It is probably fair to say that when the British Horseracing Authority drew up its “fit and proper” criteria for prospective racehorse owners, the regulators had gangsters and money-launderers in mind, not foreign heads of state. Nonetheless, in the light of Thursday’s finding by a family court judge that Sheikh Mohammed arranged the abduction and imprisonment of two of his daughters, the implications of point 9(c) in the section headed “Honesty and Integrity” are difficult to avoid.
“The criteria to which the authority will have regard in assessing honesty and integrity,” it says, “include … whether the applicant has been the subject of any adverse finding by a judge in any civil proceedings.” An earlier passage relating to criminal convictions, meanwhile, says that “particular consideration will be given to offences of dishonesty, fraud, and those relating to sexual conduct, violence, animal welfare and health and safety.”
Sir Andrew McFarlane’s finding, in a case brought by Sheikh Mohammed’s former wife, Princess Haya, was in a civil court and thus based on the balance of probabilities rather than the stricter criminal test of being beyond reasonable doubt.
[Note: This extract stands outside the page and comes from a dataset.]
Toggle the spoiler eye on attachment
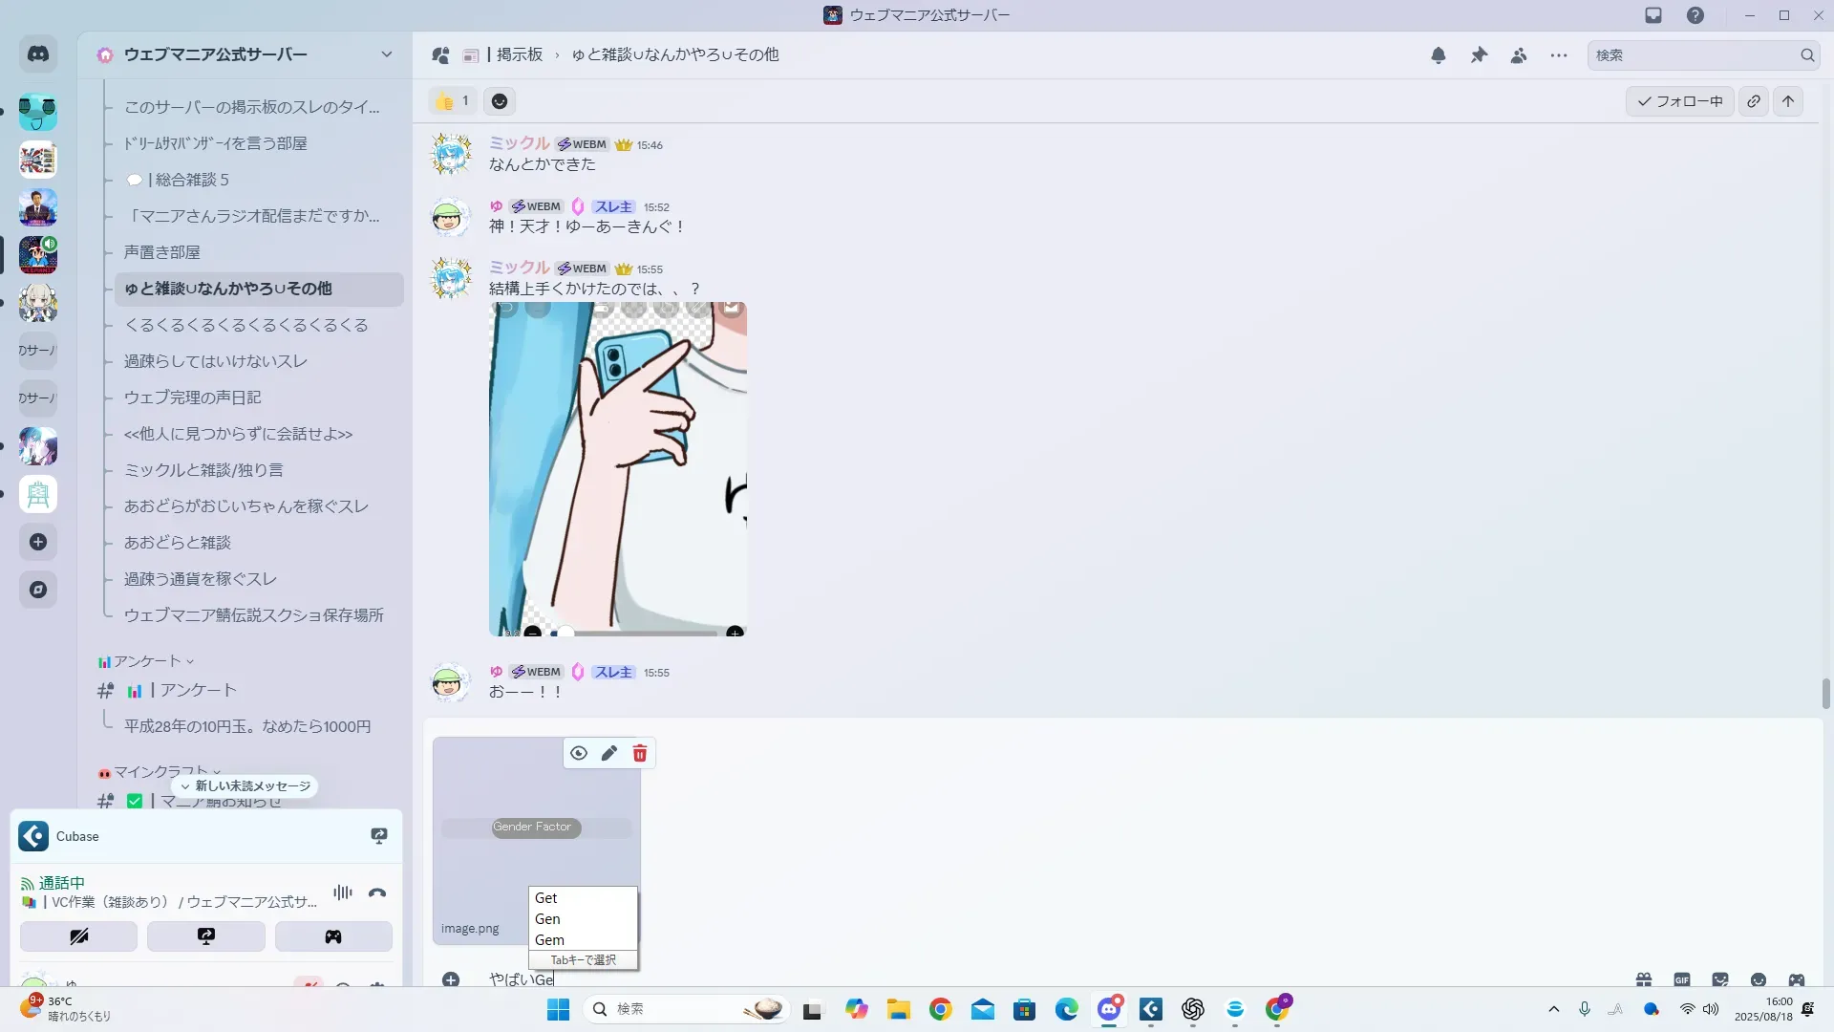 [x=579, y=754]
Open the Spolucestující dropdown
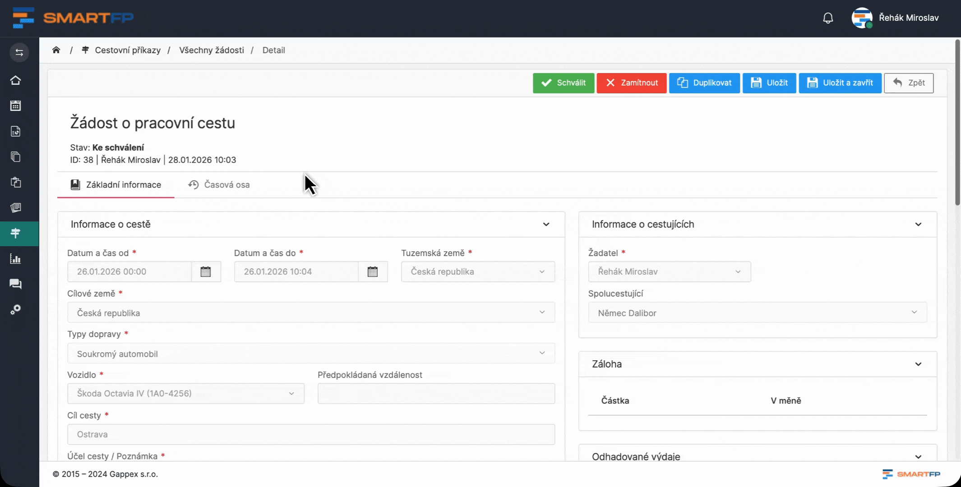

As things stand right now, however, it seems reasonable to suggest that if the BHA objectively applied its “fit and proper” test to a man who has invested a lot more money into racing and bloodstock than anyone in history, he would be far from certain to pass.
It will not do that, of course. It would not dare. The indecent haste with which Mahmood al-Zarooni was ejected from racing seven years ago, without any meaningful investigation of the concerted doping operation at Godolphin’s Moulton Paddocks stable in Newmarket, suggests much about the regulator’s reluctance to cause offence to the sport’s biggest benefactor. It is an understandable reluctance, too. No individual is bigger than racing itself, so they say – but Sheikh Mohammed comes mighty close.
The scale of Sheikh Mohammed’s investment in the turf since the filly Hatta gave him his first success as an owner at Brighton in June 1977 is beyond description, calculation or even imagination. He is to Newmarket what Nissan is to Sunderland: its biggest employer, both directly and indirectly, and of paramount importance to the local economy.
The Group One winners and the multi-million pound yearling purchases at Tattersalls in October get all the headlines, but you cannot buy champions without buying plenty of very average performers too. Thousands of runners have carried Sheikh Mohammed’s colours for more than 40 years, each one representing a wage and a fee for their groom and trainer respectively but also helping to keep the whole racing show on the road. A big chunk of the money circulating in Newmarket every day, in shops, restaurants, pubs, taxis and so on, arrived in Suffolk via Dubai.
Sheikh Mohammed’s money has built hundreds of houses – not to mention quite a few mansions – not only in Newmarket but in racing centres around the world. It has built and refurbished training complexes. Nearly 200 graduates have passed through Godolphin’s two-year Flying Start programme on the way to senior roles in racing and bloodstock. At the sales, meanwhile, everyone knows that it takes just two bidders to make a market. Time after time during the past 40 years, Sheikh Mohammed has been one of them. There are, quite simply, few parts of the global Flat racing industry that his money has not reached.
Which is why it may have felt a couple of degrees chillier than normal on the Newmarket gallops on Friday morning. The money tap has been running on full for so long that it has been easy to assume it will stay that way forever.
Thursday’s publication of McFarlane’s damning judgment may well come to be seen as the moment when Sheikh Mohammed’s lifelong association with Britain and its racing industry started to cool and the tap, slowly but surely, started turning in the opposite direction.
For racing’s part, meanwhile, there may also be a steady loosening of the ties. Godolphin was conceived as a way to promote Dubai around the world as a tourist destination and hub for finance, business and global travel. A senior judge has now ruled that its founder organised the kidnapping and detainment of his own children. Sunshine and sand may no longer be the first thing that springs to the mind of many spectators when the royal blue colours win a Group One race, while Sheikh Mohammed’s days of riding with the Queen in the No 1 carriage in the Royal Procession at Ascot may also be over.
It is less than two years since Sheikh Mohammed realised possibly his greatest ambition in racing when Masar won the Derby at Epsom in Godolphin blue. On the winner’s podium afterwards, he glowed with all the energy and enthusiasm of the young man in his 20s who took a train to Brighton in 1977 to watch Hatta win her maiden, and the huge Epsom crowd celebrated with him.
But what, you wonder, would his reception be like now? Sheikh Mohammed’s investment in racing and bloodstock over the course of four decades has been transformational for the sport as a whole, and also for the lives of many thousands who work in it. For plenty of racing fans, however, as well as the outside world looking in at the sport of kings, the picture of Godolphin’s founder that emerged in Thursday’s judgment may prove all but impossible to forget.